A Paramedic was hit with teargas by Israeli military while he was tending to wounded protesters near Gaza’s border fence.
In Gaza alone, Israeli forces have killed 13 Palestinians, including five children, and injured 45 medics and paramedics along with 30 journalists since March 22, a UN rights body has reported.
UN Human Rights High Commissioner Michelle Bachelet expressed, in a statement issued on Monday, deep concern over the serious violations of international human rights law and international humanitarian law perpetrated by Israel in the Occupied Palestinian Territory, including in the context of large-scale civilian protests in Gaza.
“The Demonstrations, known as the Great March of Return, have been held along the Israel-Gaza perimeter fence since 30 March 2018, against a backdrop of a drastically deteriorating humanitarian situation in Gaza”, Bachelet told the UNHRC. “These demonstrations have continued to take place almost every Friday. They have remained largely peaceful”.
“Israeli Security Forces have used tear gas, rubber-coated bullets, water cannon and sound devices, as well as regularly firing live ammunition, against the demonstrators”, she said.
“As a direct result, since 22 March 2019, 13 Palestinians, including five children, have been killed. Just last Friday, two more boys, aged 14 and 17, were killed by Israeli forces’ live ammunition while demonstrating near the fence. Initial monitoring suggests they were killed in circumstances where there was no threat to life or serious injury, and thus the use of lethal force may have been excessive.”
The UN official said that hundreds of others, including health workers and journalists, have been injured. Many have been left with permanent disabilities, including 20 who have undergone amputations, two who have been paralyzed, and six who have permanently lost their vision in one eye.
“These 13 deaths since 22 March follow the killings of 189 Palestinians in the previous 12 months – including 38 children. Since 22 March 2019 a further 859 Palestinians have been injured by live ammunition. Despite representing a significant decrease from the more than 6,800 demonstrators injured by Israeli forces with live ammunition, according to WHO, in the first year of the protests, it is a shockingly high number. The 263 children injured by live ammunition are a matter of deep concern”, warned Bachelet.
“I am also worried about the continued attacks on medical workers by Israel security forces.

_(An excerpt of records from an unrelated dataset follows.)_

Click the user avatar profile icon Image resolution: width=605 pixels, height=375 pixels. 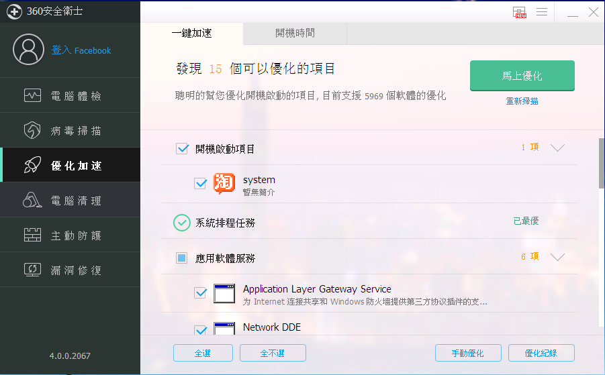click(29, 50)
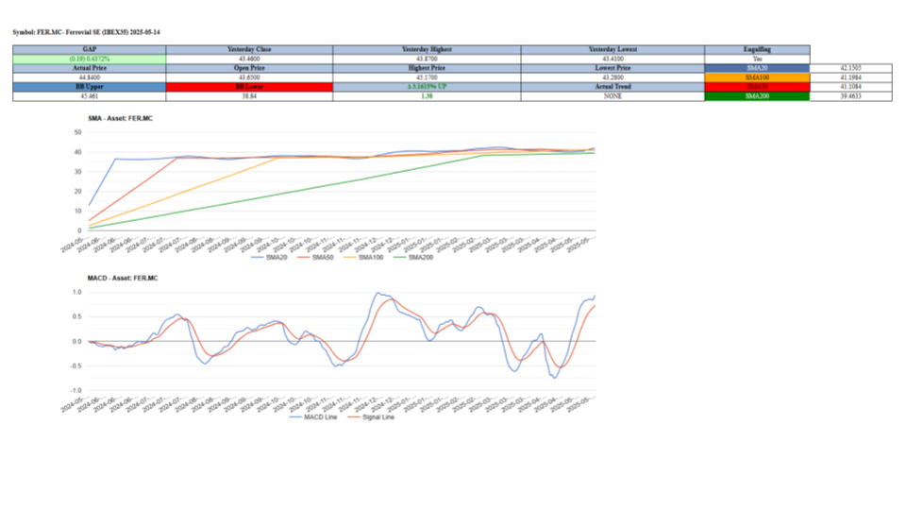Click the green GAP value cell
Screen dimensions: 906x510
89,59
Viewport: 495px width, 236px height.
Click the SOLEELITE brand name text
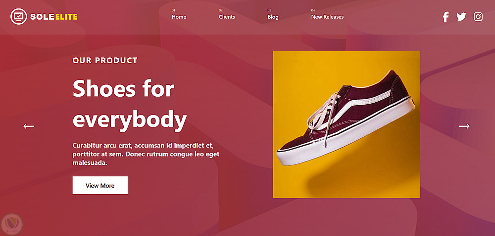coord(53,17)
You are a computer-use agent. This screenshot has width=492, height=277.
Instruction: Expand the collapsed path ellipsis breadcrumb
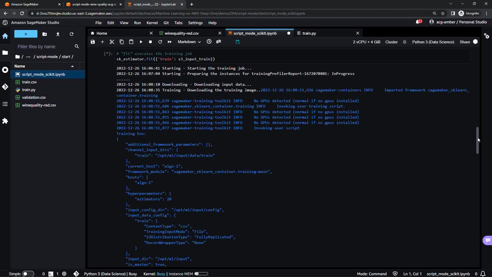tap(28, 57)
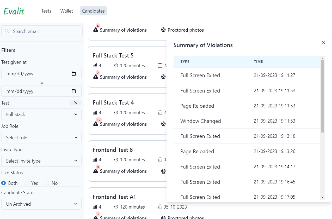Image resolution: width=332 pixels, height=219 pixels.
Task: Open the Select Invite type dropdown
Action: coord(41,161)
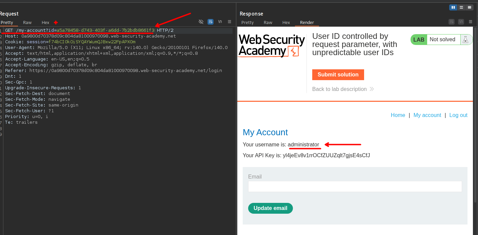Click the Submit solution button
Screen dimensions: 478x235
[x=338, y=75]
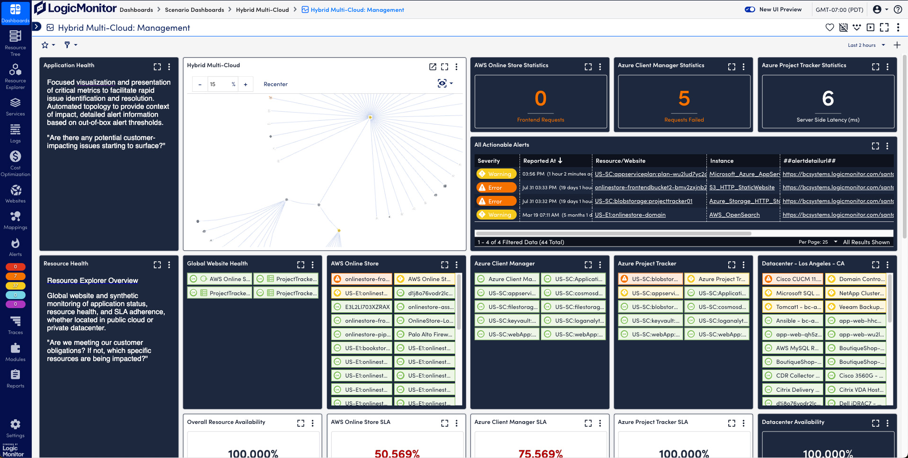
Task: Navigate to the Scenario Dashboards breadcrumb
Action: [x=194, y=9]
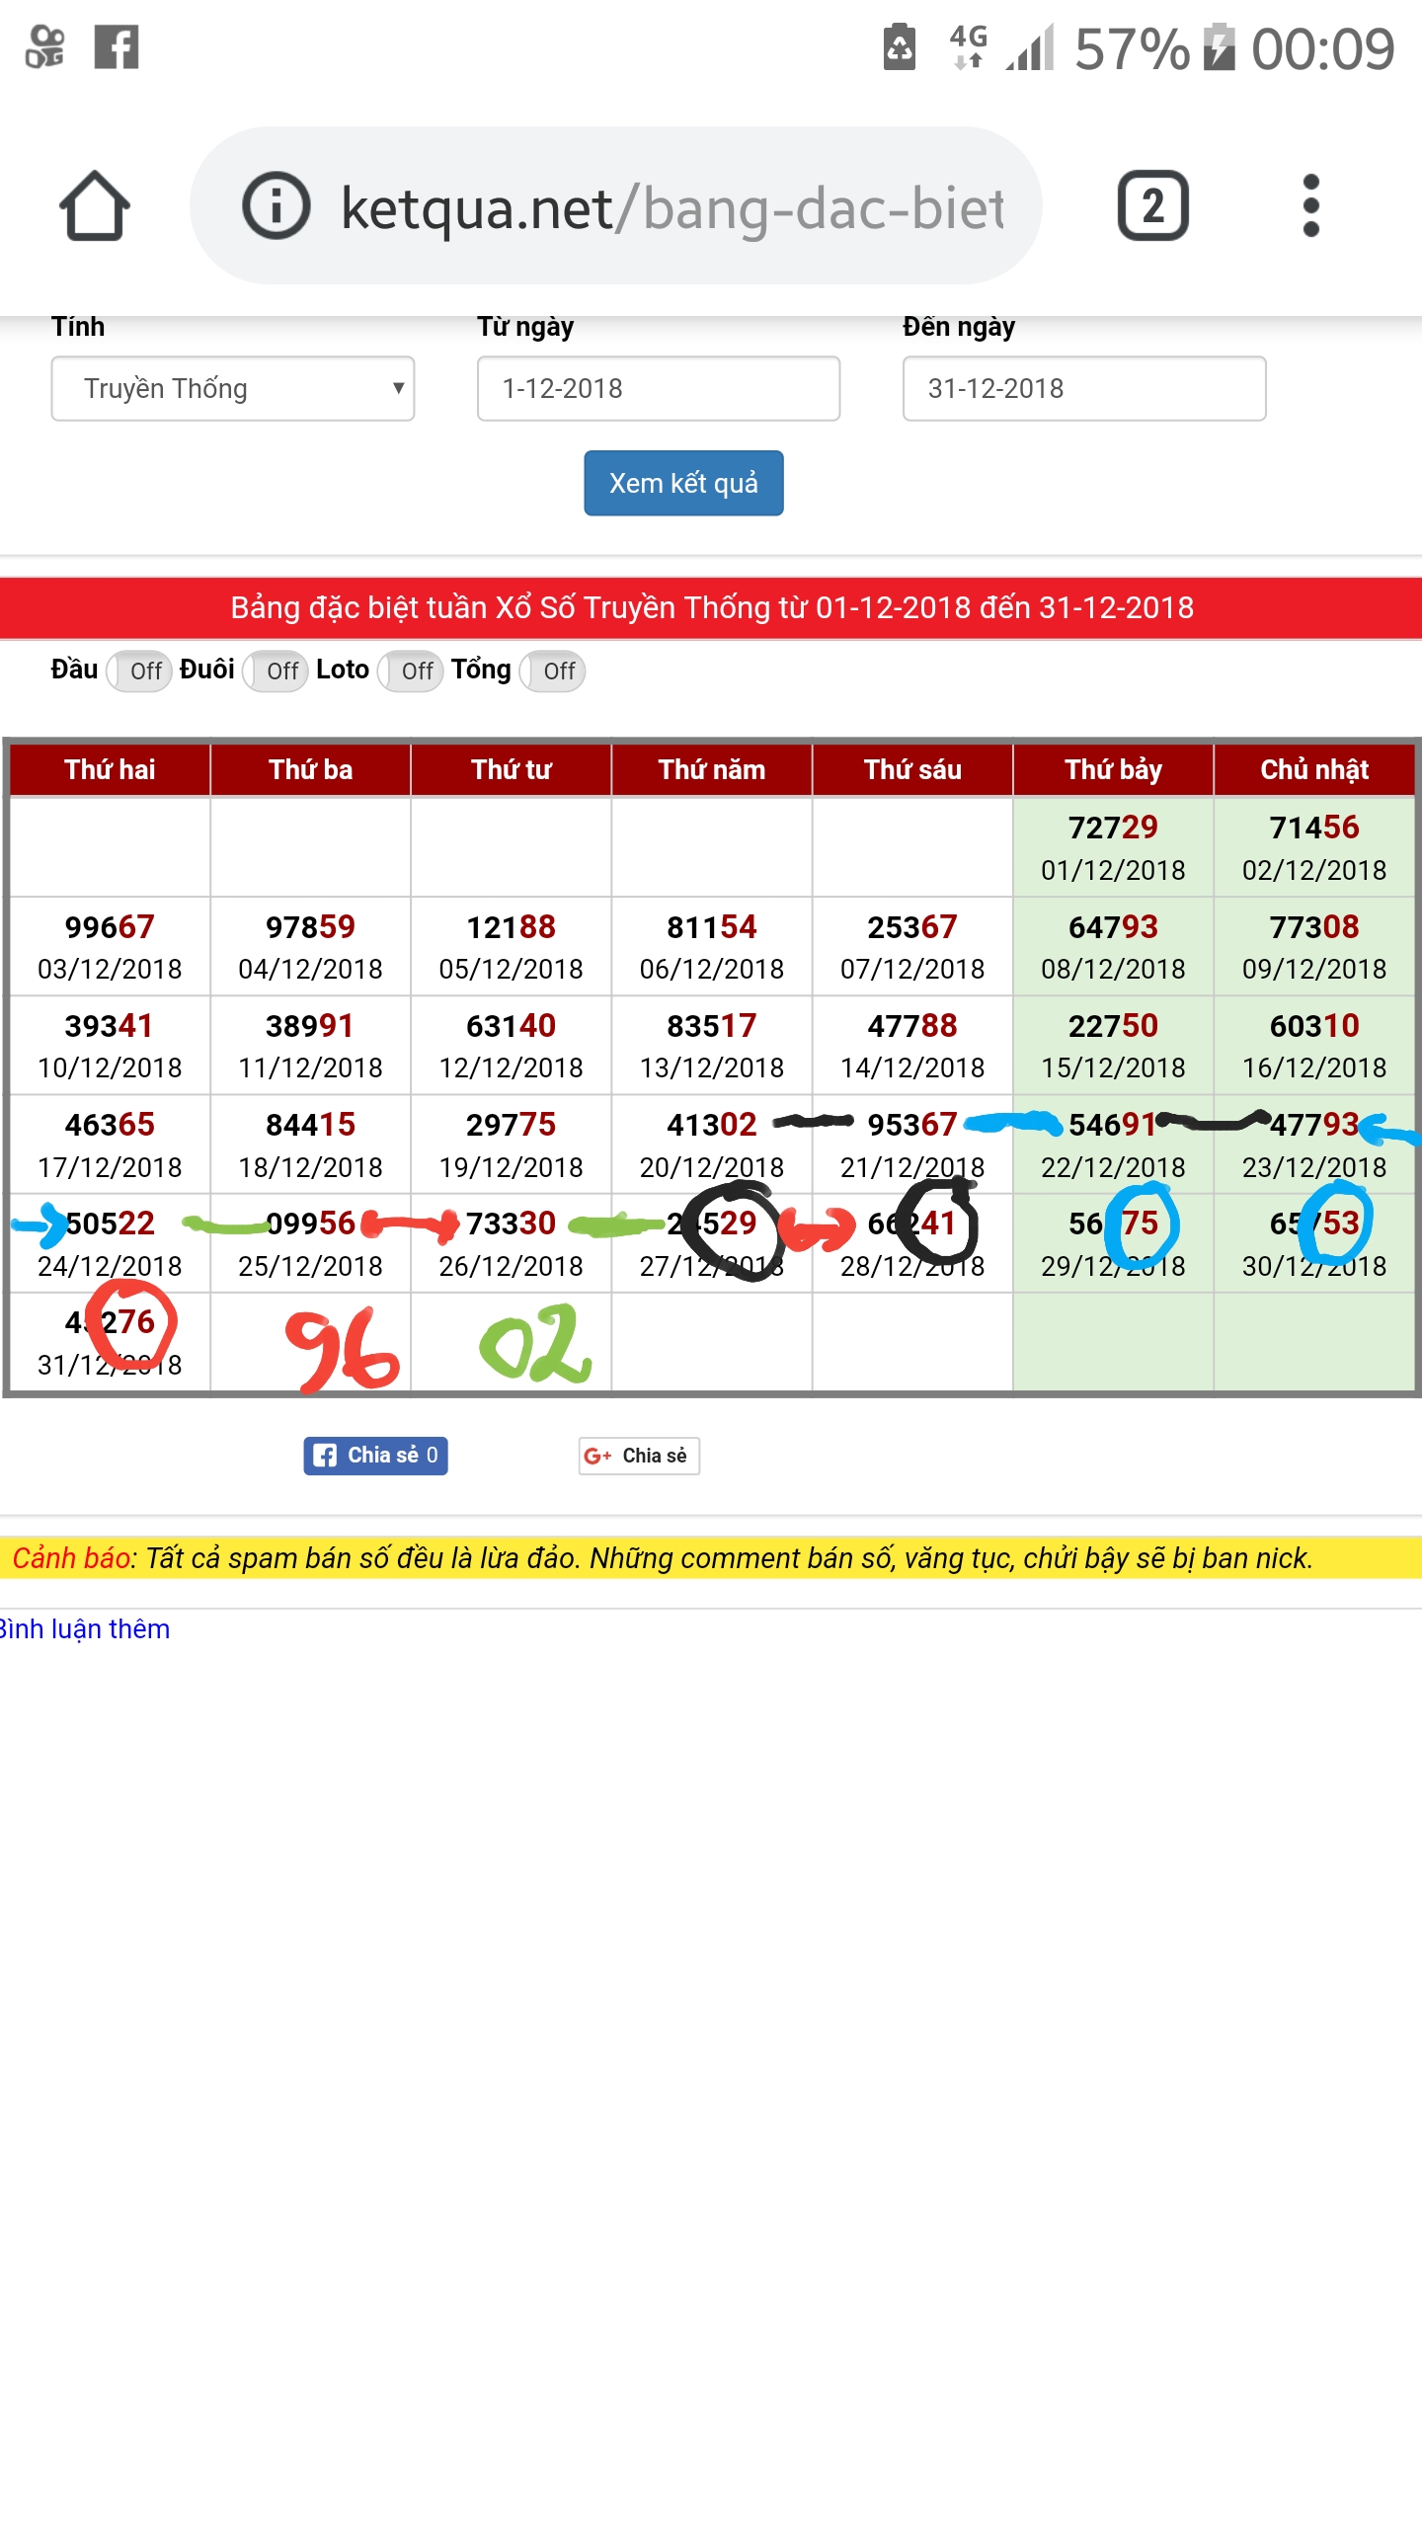1422x2528 pixels.
Task: Open the tab switcher showing 2 tabs
Action: 1152,205
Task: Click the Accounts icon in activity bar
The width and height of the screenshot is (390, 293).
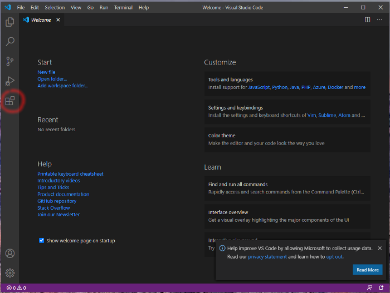Action: click(x=9, y=254)
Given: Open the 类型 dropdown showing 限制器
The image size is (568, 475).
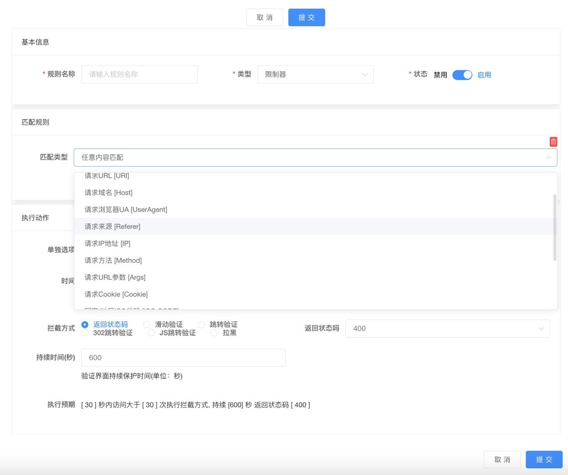Looking at the screenshot, I should tap(315, 74).
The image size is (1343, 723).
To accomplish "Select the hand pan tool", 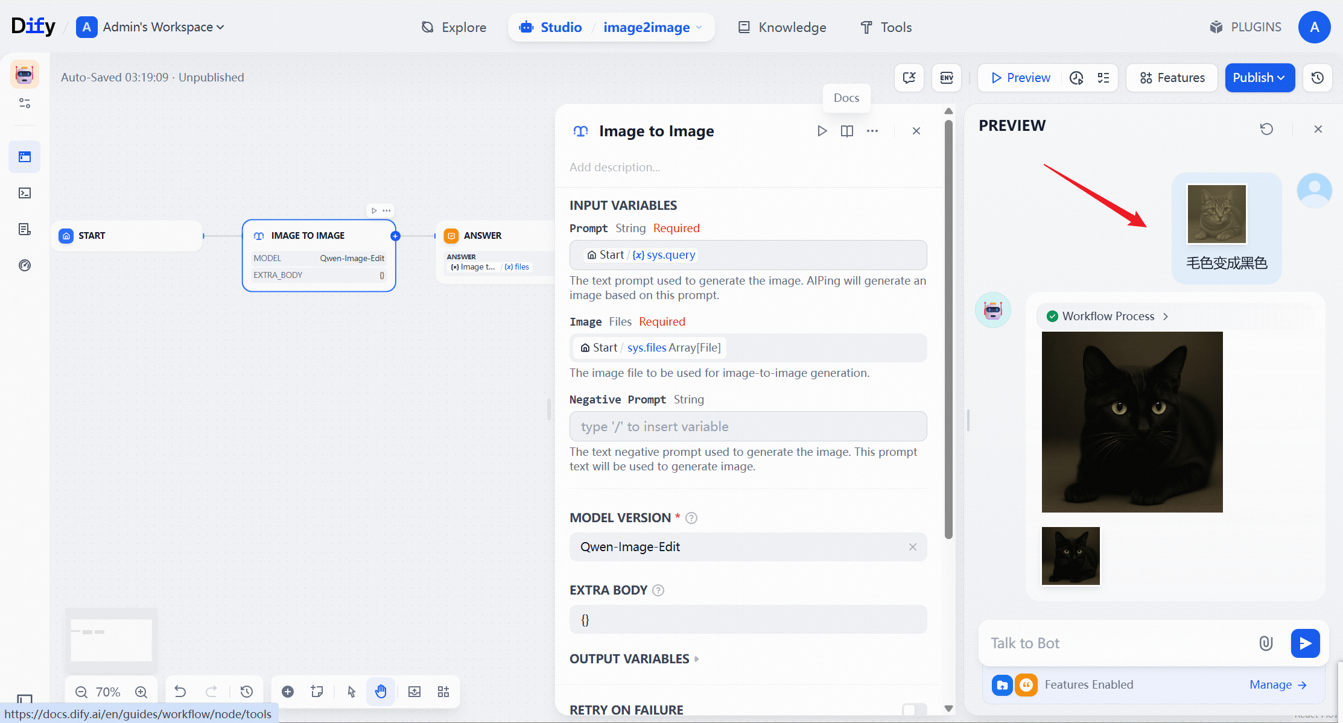I will [x=381, y=692].
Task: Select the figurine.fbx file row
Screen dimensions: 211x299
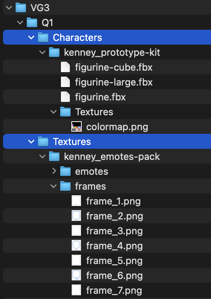Action: [x=107, y=97]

Since 22 March over 45 first responders have been injured at the fence. Some were shot at with live ammunition while trying to rescue injured demonstrators, despite being clearly visible in paramedic uniforms. During the same period, 30 journalists covering the protests were injured by Israeli forces,” added the UN human rights envoy.
According to Bachelet, Gaza’s already over-burdened health system has been stretched beyond capacity in attempting to deal with so many traumatic injuries, in particular those caused by live ammunition. The situation has been compounded by Israel’s ongoing restrictions on the movement of essential medical equipment and supplies into Gaza. As a result, doctors have sought to refer dozens of injured protesters for treatment outside Gaza. Between 22 March and 31 July, 69 applications for medical permits for injured demonstrators were submitted to the Israeli authorities. Only 12 were approved.
“In the vast majority of cases monitored by my Office, no indication was found that the demonstrators – including children who were killed or seriously injured by live fire – represented an imminent threat of death or risk of serious injury to the Israeli soldiers, or anyone else”, confirmed the UN official.
Bachelet stated that under international law, the use of lethal force in law enforcement operations must be limited to situations in which it is strictly necessary and in accordance with the principle of proportionality. Lethal force should be used only in situations of last resort, specifically as a response to an imminent threat of death or serious injury. Use of force that does not comply with those principles, and which results in death, amounts to arbitrary deprivation of life. Under international humanitarian law, this may constitute an act of willful killing.
“Children must never be the target of violence, and neither should they be put at risk of violence or encouraged to participate in violence”, she firmly stated.
Since the Gaza rallies began in March 2018, hundreds of unarmed protesters have been killed, and thousands more wounded by Israeli troops deployed near the buffer zone.
Demonstrators demand an end to Israel’s 12-year blockade of the Gaza Strip, which has shattered the coastal enclave’s economy and deprived its two million inhabitants of many basic amenities.